The discretion to make an order under r 47.04 must be exercised with great caution. Generally such an order should only be made in a clear case, as stated by Dodds-Streeton J in Wells Fargo Bank Northwest National Association v Victoria Aircraft Leasing Ltd (No 2).[16]

[11]Idoport Pty Ltd v National Australia Bank Ltd [2000] NSWSC 1215.

[12]David Jones Ltd v Perpetual Limited [2008] VSC 61, 48.

[13]Tepko Pty Ltd v Water Board (2001) 206 CLR 1, 170 (Kirby and Callinan JJ).

[14](2001) 206 CLR 1.

[15]Ibid 168, 170.

[16][2004] VSC 341, 181.

  1. In my view, it is not appropriate to have a separate trial of the questions put forward by  Caesarstone.

  1. First, the proposed form of orders makes plain that splitting the trial is, in the circumstances of this case, inappropriate.  There has been substantial affidavit material filed on behalf of each of the parties in the oppression proceeding.  The proposed orders include that:

Those parts only of the affidavits filed by the parties in the proceedings as are relevant to the trial of the preliminary questions stand as the evidence-in-chief for the trial of the preliminary questions.

This requires the parties to determine and, in the absence of agreement, for the Court to adjudicate on which paragraphs should be admitted into evidence for the purposes of the trial of the preliminary questions.  The task of identifying the relevant parts of those affidavits undoubtedly will be time consuming and controversial.

  1. Next, it is apparent that there is substantial controversy about the facts.  The resolution of the separate questions carries with it the strong prospect that the Court will be asked to make findings of credit or findings on the reliability of evidence.  It is highly undesirable that witnesses be confined to evidence on matters relevant to the determination of the separate questions, on which findings of credit and reliability will be made, without opportunity for the Court to hear the whole of the evidence before forming any view.  It also has the prospect that findings on the preliminary questions may preclude the same judicial officer from again dealing with the matters going to the credit of the common witnesses.[17]

    [17]British American Tobacco Australia Services Ltd v Laurie (2011) 273 ALR 429.

  1. Next, I am not satisfied that there is a clear demarcation between the issues raised by the separate questions and the balance of the issues in the consolidated proceeding.  The Court could not at this stage conclude with confidence that the issues of oppressive conduct and valuation of shares are not intertwined with the preliminary questions based on the contractual arrangements between the parties.

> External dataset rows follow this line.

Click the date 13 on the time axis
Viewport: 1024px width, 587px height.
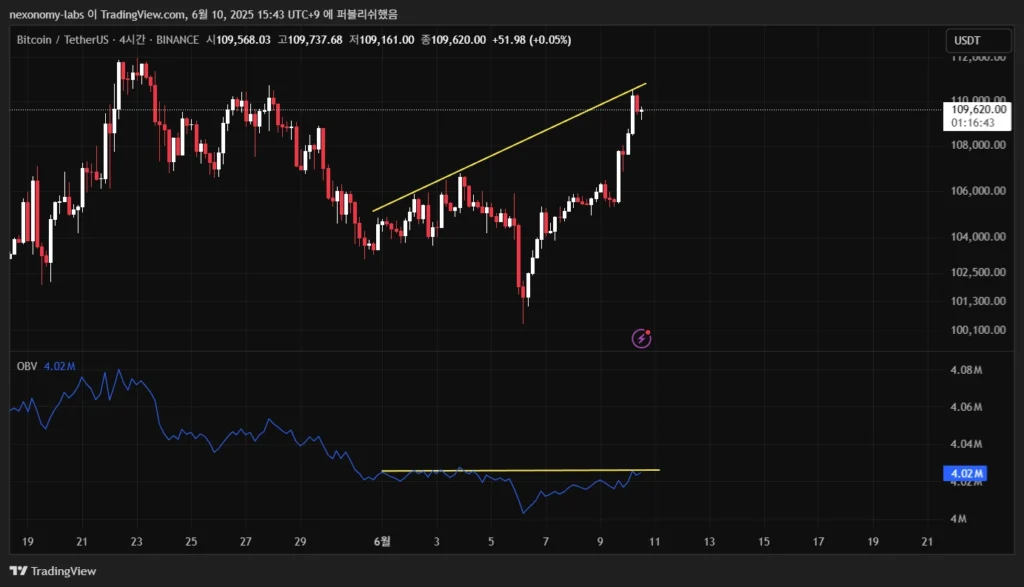[x=709, y=541]
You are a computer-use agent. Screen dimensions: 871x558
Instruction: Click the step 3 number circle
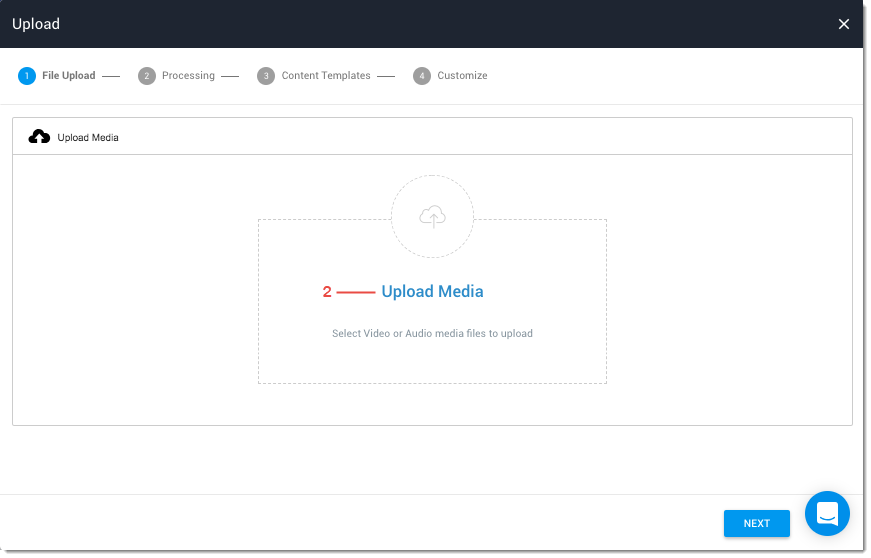tap(265, 76)
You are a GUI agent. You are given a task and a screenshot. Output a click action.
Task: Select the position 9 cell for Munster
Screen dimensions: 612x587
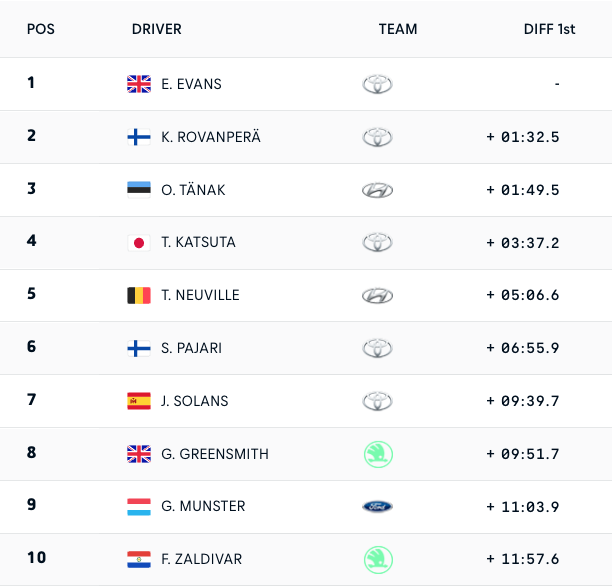[x=32, y=505]
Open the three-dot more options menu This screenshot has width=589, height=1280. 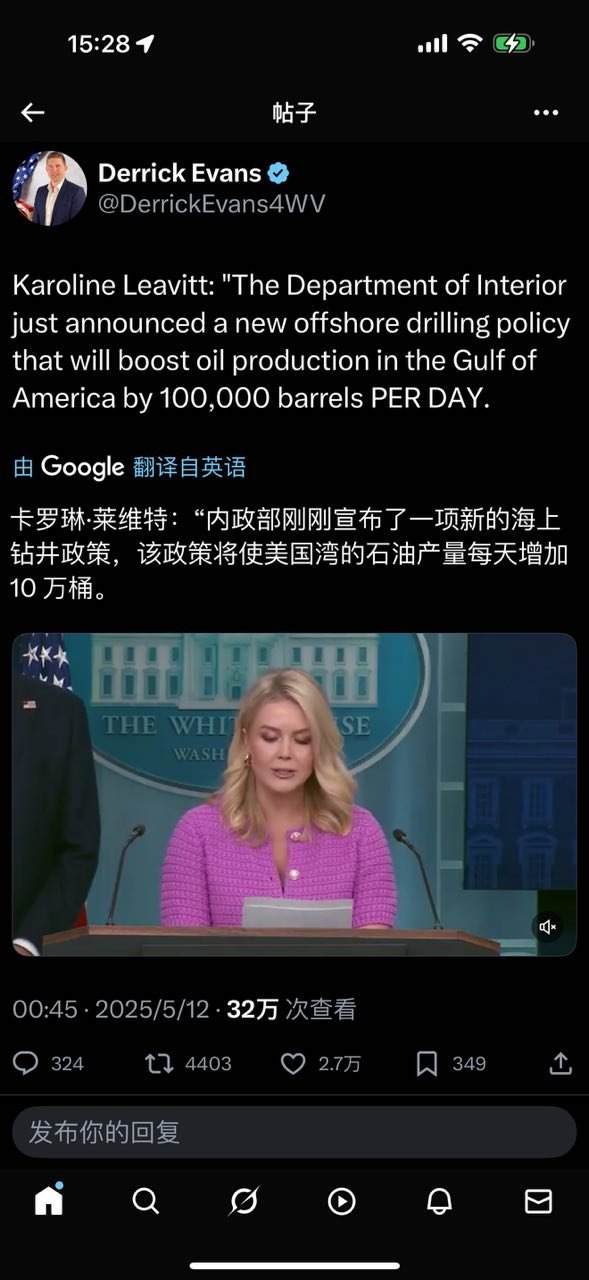(x=546, y=112)
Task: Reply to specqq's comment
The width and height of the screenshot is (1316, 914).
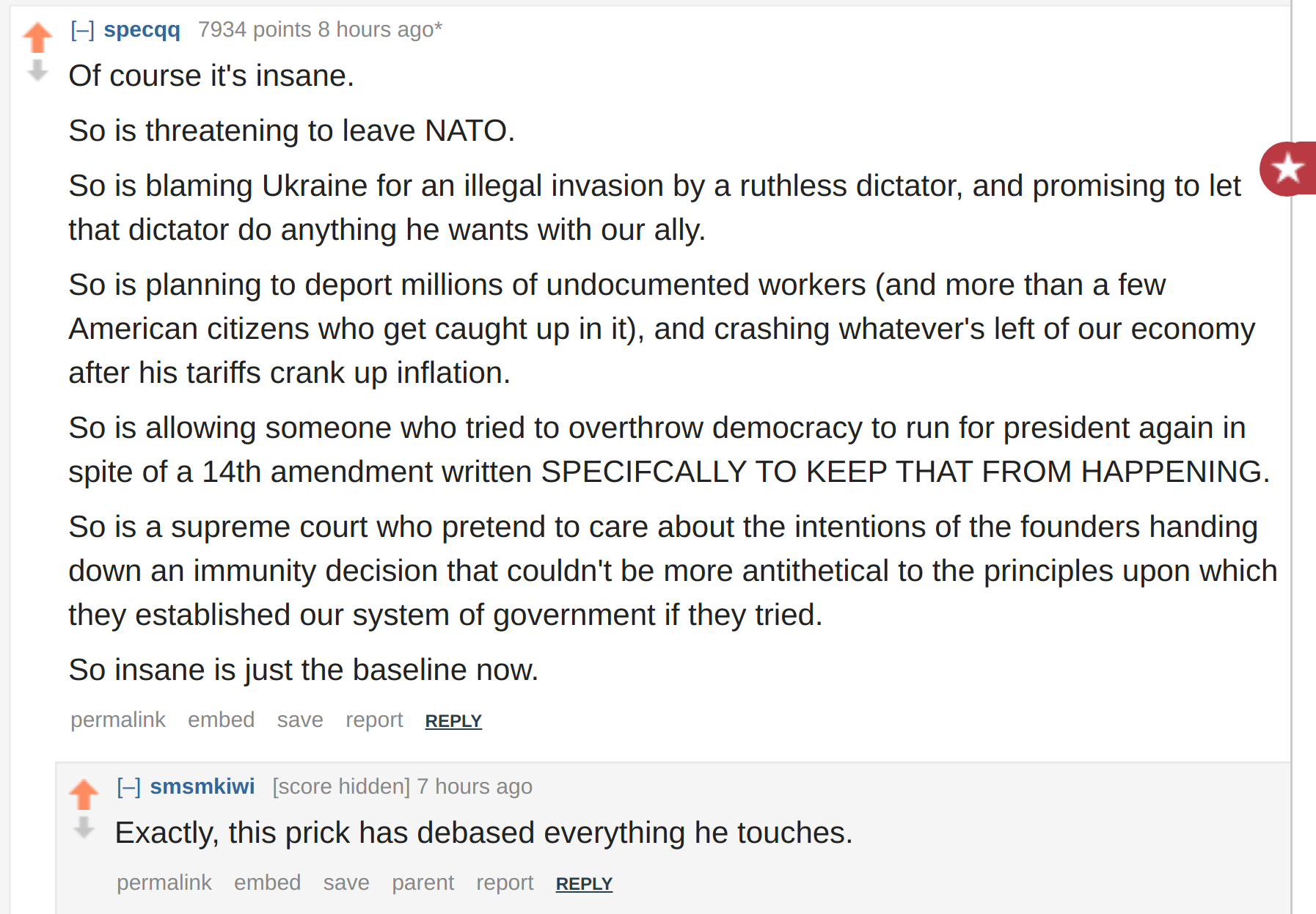Action: (x=453, y=721)
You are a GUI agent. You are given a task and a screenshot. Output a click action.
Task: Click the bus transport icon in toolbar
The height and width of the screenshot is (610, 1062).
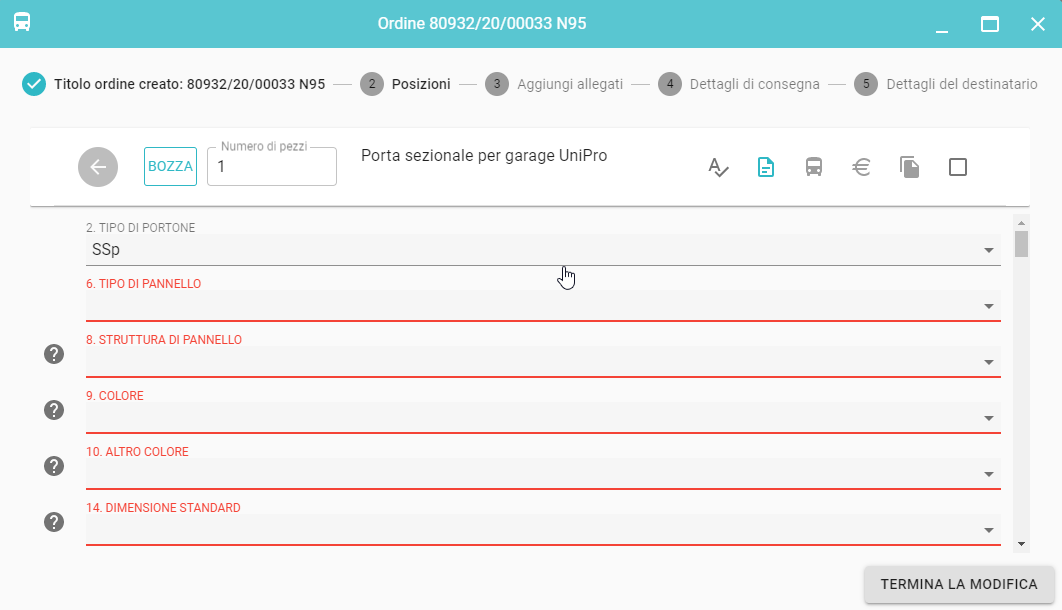tap(814, 167)
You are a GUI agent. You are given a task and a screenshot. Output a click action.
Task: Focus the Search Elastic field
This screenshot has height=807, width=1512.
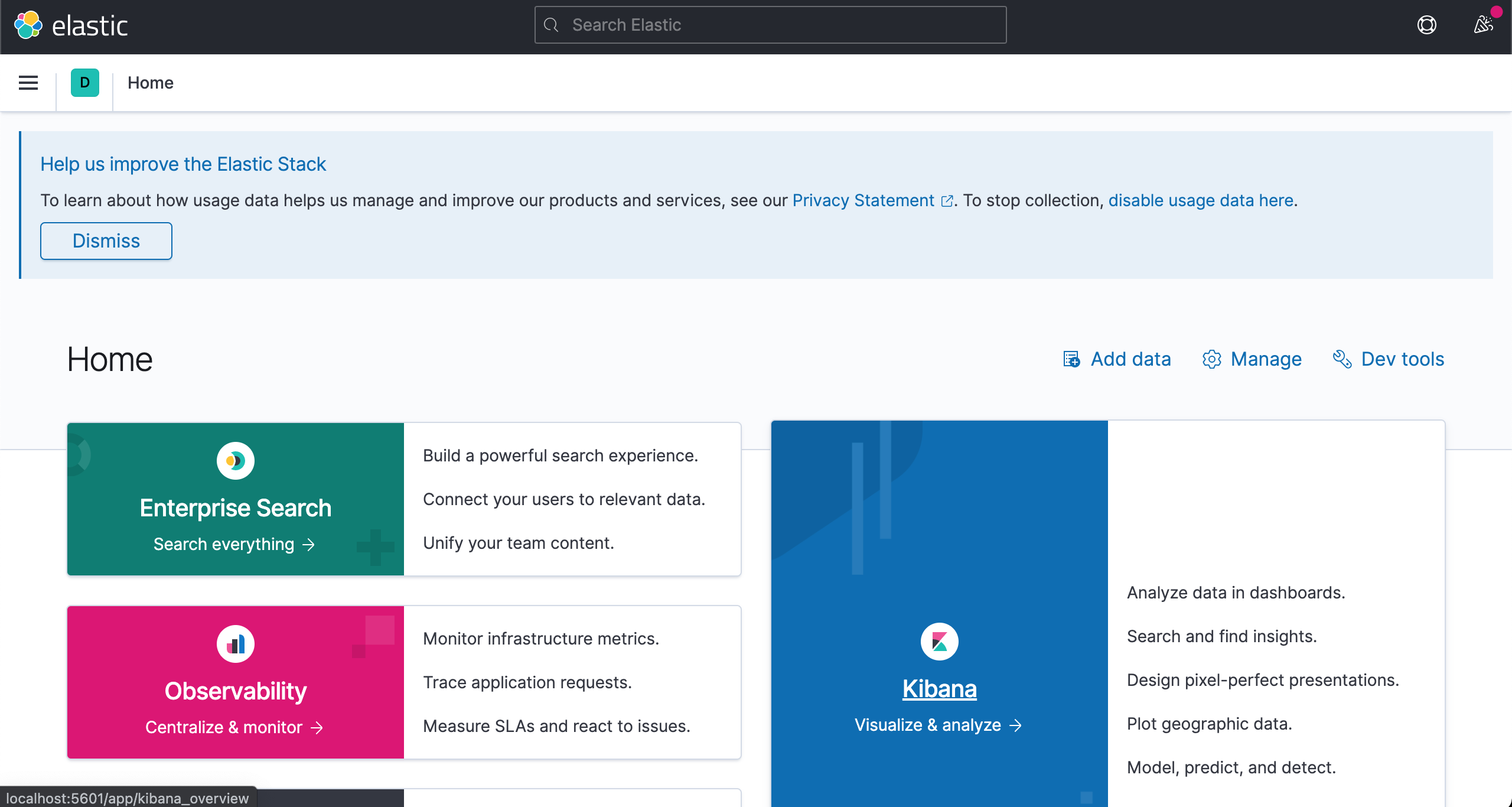770,25
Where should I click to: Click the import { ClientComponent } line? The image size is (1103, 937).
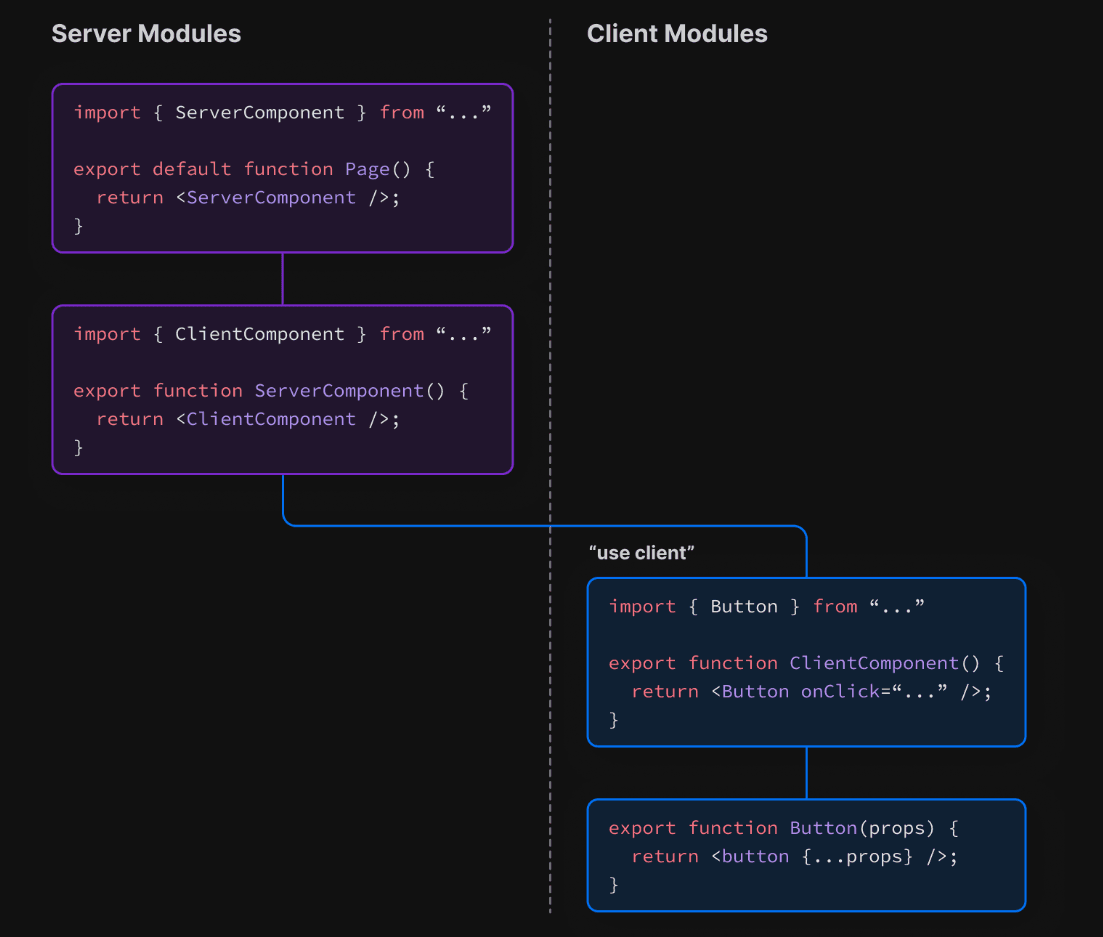[283, 333]
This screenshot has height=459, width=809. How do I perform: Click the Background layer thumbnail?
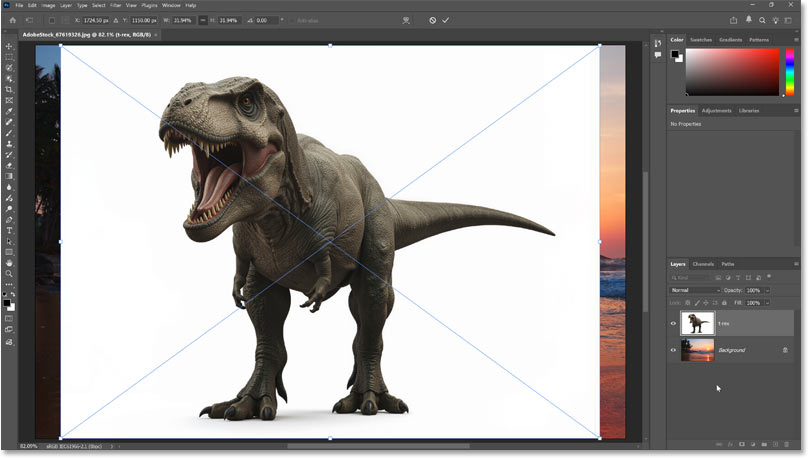pos(696,350)
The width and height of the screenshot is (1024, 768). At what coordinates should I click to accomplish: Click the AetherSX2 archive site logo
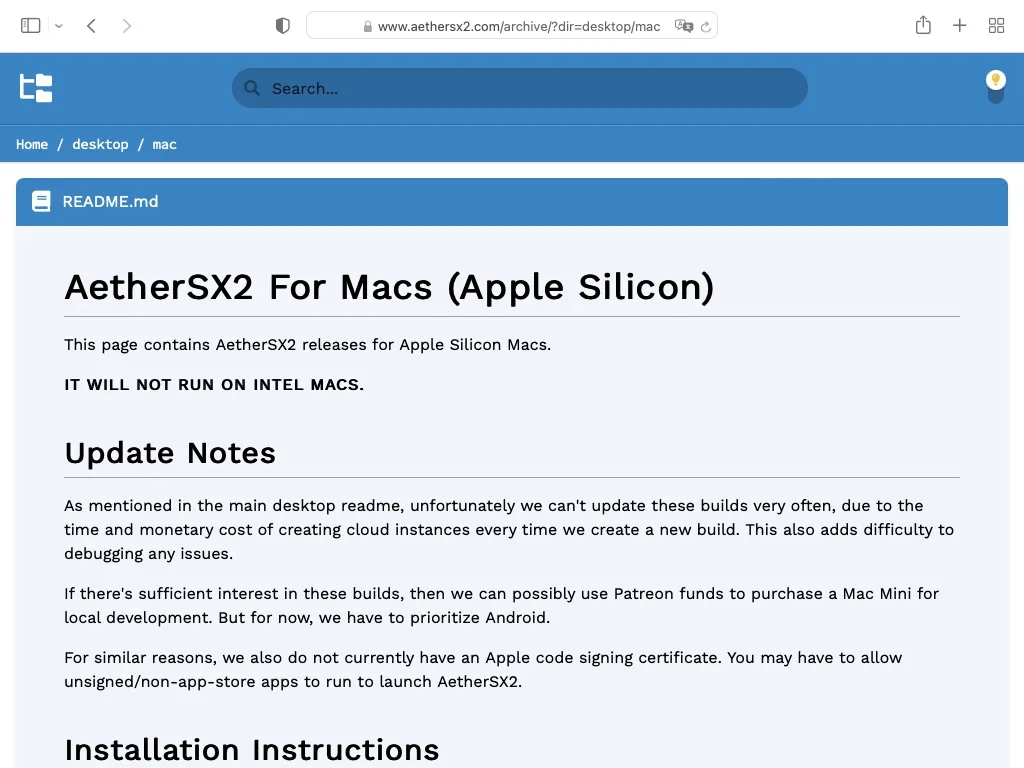tap(36, 88)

  1. Moreover, there is no clear line of demarcation with respect to the evidence to be called in relation to those issues.  That is to say, the Court could not at this stage conclude with confidence that the factual matters relied on by Caesarstone to support its case that Schneider was terminated with cause would not be factual matters that would also arise for consideration and finding by the Court in respect to the alleged oppressive conduct. 

  1. Next, there is in my view a reasonable risk of delay and duplication if the trial was split.  I am highly doubtful that the splitting of the trial would provide an effective, efficient, timely and fair means of hearing and determining the proceeding.

  1. For Caesarstone, it was urged that discovery is a significant issue because so many of the documents relevant to the combined proceedings are located overseas and in Hebrew.  Whilst that is a factor to be taken into consideration, it is not a determinative consideration as to whether the Court should split the trial.  Whilst I accept that discovery may be an onerous and expensive step, the burden should be capable of being managed through appropriate case management and cooperation of the parties.[18]

    [18]Civil Procedure Act 2010 (Vic) s 20.

  1. Accordingly I refuse the application.